Ryan is a Republican while Bartlett is a Democrat. If no other candidates enter the race, the two would face off in the November general election. The party primaries will be July 31.
“I didn’t have a problem with the way that Lynnda handles business,” Ryan said of Eagle, her current school board representative. “I don’t know much about Alison, but my view about what’s gone on with Harrison just makes me extremely disappointed.”
Regarding the March Harrison vote, she said board members “aren’t doing what’s right for the kids, and they should have come out and looked at the facilities when they made this vote. That’s just wrong. Come out during the school day when the halls are full and check out the condition of the trailers, look at the cafeteria … look at the things that you have now voted for us to do, and it’s not going to work because you haven’t seen it,” she said. “I think as a board member, you should be required to go look at the facilities that you’re actually going to vote on. You can’t make a decision unless you’ve seen it.”
Ryan has lived in Cobb for seven years and owns Southryan’s Surgical Group, a medical recruiting company, with her husband, David. Her daughter, Morgan, is a senior at Harrison, and her son, Campbell, is in seventh grade at Lost Mountain Middle.
She attended Thursday night’s school board meeting and said she was extremely pleased that the Harrison project will be reconsidered.
“We’re excited, and it’s time to get the troops rallied even more. We’re gaining momentum, finally,” Ryan said.

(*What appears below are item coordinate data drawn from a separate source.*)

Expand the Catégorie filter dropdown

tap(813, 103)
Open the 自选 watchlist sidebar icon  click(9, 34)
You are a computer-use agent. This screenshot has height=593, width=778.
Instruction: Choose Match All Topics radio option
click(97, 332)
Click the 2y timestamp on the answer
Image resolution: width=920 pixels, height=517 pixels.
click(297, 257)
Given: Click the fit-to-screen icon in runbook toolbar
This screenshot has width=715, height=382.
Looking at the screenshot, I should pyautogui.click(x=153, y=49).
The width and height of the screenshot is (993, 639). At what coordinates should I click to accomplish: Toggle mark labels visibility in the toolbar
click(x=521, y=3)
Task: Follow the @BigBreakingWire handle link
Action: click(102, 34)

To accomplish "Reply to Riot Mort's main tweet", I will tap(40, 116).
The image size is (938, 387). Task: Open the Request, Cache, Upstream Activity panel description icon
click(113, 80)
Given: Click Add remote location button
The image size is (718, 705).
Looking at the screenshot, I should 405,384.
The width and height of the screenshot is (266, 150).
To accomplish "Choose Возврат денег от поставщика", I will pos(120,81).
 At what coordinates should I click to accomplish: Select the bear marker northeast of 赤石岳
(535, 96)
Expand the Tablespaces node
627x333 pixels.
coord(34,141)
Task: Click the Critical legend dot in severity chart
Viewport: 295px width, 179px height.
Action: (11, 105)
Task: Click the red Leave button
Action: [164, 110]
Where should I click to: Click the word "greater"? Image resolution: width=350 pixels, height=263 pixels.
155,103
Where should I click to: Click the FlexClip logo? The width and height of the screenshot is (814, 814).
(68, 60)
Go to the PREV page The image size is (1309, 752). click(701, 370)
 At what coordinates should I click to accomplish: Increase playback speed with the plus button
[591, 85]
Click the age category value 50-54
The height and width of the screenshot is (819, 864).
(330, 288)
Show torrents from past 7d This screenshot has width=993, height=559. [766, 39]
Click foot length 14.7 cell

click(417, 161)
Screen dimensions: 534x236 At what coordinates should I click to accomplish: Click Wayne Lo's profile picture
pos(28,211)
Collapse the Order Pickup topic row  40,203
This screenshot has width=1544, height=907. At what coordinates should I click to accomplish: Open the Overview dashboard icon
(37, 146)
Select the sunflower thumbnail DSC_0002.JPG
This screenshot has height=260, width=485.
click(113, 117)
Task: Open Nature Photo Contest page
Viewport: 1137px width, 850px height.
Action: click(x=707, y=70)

Bartlett had no comment on the election challenge but is trying to schedule a public forum on the Harrison project.
“I am trying, the key word trying, to coordinate a public forum at Harrison to respond to the community’s needs on the ninth-grade academy,” Bartlett said. “This is how I operate across the board, anywhere, not just in my own post. My goal is to meet with the community and help them understand where I’m coming from and how the board got to where we are.”
Bartlett will host a town hall meeting on May 3, from 6 p.m. to 8 p.m. at Norton Park Elementary, 3041 Gray Road, in Smyrna.